### Task statement
From the entries that follow, reproduce exactly and only the lines from the line with "This screenshot has width=2508, height=1484." to the line with "You are a computer-use agent. Viewport: 2576px", endpoints included.

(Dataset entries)
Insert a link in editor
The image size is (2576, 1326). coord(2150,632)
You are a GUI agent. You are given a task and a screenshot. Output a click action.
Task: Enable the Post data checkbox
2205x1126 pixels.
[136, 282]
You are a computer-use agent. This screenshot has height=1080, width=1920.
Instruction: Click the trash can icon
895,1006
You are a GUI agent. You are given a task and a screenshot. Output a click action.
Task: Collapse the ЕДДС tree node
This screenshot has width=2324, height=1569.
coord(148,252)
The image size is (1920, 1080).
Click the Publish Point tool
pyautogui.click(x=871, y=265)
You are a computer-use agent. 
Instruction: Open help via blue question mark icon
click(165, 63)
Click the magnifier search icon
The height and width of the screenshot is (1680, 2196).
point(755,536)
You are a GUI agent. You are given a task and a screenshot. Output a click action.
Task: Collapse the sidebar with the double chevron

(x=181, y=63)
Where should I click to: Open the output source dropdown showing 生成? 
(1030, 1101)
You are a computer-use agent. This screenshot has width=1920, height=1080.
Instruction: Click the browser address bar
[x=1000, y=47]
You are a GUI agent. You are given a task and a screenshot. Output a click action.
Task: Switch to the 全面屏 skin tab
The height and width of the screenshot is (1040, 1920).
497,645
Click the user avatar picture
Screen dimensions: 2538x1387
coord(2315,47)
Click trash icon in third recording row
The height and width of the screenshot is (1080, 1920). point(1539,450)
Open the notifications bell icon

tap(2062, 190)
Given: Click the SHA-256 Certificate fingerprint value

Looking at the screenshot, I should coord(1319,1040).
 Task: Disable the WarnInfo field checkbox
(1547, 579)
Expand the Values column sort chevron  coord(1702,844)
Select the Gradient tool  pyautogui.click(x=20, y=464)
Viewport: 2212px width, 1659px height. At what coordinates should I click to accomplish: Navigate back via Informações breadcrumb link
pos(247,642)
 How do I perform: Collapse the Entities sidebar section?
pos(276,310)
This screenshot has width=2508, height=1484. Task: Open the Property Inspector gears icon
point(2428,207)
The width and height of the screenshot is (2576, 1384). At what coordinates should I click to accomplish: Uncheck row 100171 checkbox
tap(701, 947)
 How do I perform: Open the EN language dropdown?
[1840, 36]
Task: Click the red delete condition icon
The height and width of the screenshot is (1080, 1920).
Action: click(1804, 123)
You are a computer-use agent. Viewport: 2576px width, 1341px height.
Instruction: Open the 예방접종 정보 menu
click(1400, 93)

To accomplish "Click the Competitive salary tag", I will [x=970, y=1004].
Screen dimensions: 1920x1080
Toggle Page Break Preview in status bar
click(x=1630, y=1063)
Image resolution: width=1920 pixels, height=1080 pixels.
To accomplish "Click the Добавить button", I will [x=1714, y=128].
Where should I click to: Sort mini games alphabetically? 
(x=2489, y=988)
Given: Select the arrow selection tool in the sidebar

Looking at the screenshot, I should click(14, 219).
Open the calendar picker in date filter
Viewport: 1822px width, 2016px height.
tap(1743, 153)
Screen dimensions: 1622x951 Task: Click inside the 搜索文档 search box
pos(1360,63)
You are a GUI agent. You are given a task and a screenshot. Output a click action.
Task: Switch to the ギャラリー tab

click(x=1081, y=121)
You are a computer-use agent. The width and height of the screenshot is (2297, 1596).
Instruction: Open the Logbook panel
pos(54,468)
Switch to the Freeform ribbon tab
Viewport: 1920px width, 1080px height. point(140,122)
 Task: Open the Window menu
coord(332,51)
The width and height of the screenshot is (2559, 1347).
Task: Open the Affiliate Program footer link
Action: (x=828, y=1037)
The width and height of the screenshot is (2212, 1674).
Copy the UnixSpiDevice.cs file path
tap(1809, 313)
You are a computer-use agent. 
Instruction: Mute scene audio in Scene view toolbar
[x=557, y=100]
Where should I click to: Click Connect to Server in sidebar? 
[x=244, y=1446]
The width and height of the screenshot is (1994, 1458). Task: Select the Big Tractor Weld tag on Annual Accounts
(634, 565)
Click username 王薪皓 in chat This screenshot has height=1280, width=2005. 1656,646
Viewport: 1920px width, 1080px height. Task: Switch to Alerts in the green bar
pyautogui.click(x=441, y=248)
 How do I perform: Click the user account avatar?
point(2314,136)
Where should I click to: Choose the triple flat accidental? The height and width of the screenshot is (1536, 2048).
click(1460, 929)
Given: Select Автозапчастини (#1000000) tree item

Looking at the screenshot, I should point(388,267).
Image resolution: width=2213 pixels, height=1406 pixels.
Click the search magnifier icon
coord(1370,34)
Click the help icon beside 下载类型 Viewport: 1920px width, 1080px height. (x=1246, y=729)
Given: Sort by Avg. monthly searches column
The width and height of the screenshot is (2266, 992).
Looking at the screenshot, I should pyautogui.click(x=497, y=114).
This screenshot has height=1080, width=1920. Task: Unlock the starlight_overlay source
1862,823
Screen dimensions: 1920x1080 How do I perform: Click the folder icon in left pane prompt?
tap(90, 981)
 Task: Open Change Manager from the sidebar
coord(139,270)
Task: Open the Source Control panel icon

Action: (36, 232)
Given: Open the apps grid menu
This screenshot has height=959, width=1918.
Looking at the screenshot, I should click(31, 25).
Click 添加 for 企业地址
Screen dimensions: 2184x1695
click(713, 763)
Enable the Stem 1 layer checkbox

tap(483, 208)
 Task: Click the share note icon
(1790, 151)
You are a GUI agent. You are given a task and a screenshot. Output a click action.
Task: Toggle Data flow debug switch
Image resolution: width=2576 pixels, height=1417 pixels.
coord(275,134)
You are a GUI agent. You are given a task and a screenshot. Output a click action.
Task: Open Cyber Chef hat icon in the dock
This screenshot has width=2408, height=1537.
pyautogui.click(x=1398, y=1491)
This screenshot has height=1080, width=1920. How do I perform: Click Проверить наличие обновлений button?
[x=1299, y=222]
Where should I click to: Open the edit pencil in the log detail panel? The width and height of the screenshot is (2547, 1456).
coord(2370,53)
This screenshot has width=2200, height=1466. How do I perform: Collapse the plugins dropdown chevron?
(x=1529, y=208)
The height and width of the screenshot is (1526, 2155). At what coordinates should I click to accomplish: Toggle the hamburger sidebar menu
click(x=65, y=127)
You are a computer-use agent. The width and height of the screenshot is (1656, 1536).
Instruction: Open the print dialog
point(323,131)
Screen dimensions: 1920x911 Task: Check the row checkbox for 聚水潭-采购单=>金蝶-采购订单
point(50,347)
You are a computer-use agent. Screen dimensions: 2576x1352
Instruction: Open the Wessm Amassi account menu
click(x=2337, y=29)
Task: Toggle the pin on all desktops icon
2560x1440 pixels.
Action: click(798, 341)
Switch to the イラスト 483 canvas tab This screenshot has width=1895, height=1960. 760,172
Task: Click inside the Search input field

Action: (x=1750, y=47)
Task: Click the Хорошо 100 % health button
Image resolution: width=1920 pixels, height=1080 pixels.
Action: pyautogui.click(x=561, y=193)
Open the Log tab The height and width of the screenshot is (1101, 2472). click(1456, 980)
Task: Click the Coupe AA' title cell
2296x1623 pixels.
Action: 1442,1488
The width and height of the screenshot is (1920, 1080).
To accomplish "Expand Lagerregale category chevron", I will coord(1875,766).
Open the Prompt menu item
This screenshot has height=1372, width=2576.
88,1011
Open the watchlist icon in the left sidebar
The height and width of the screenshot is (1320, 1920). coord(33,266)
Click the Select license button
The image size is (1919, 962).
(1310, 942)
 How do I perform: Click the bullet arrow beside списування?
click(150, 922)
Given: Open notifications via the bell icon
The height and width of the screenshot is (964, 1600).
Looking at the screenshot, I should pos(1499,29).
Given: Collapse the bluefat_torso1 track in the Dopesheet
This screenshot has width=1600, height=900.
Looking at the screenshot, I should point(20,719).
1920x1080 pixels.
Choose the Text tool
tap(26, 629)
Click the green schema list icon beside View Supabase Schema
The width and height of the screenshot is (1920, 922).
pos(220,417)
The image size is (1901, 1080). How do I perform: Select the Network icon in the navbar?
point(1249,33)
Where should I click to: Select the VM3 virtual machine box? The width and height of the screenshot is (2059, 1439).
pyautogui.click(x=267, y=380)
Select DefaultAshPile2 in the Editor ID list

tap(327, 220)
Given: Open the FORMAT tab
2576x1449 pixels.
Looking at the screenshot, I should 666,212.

### Response
This screenshot has width=2508, height=1484. Task: Open the Property Inspector gears icon
point(2428,207)
The width and height of the screenshot is (2576, 1384). At what coordinates should I click to accomplish: Uncheck row 100171 checkbox
tap(701, 947)
 How do I perform: Open the EN language dropdown?
[1840, 36]
Task: Click the red delete condition icon
The height and width of the screenshot is (1080, 1920).
Action: click(1804, 123)
You are a computer-use agent. Viewport: 2576px width, 1341px height.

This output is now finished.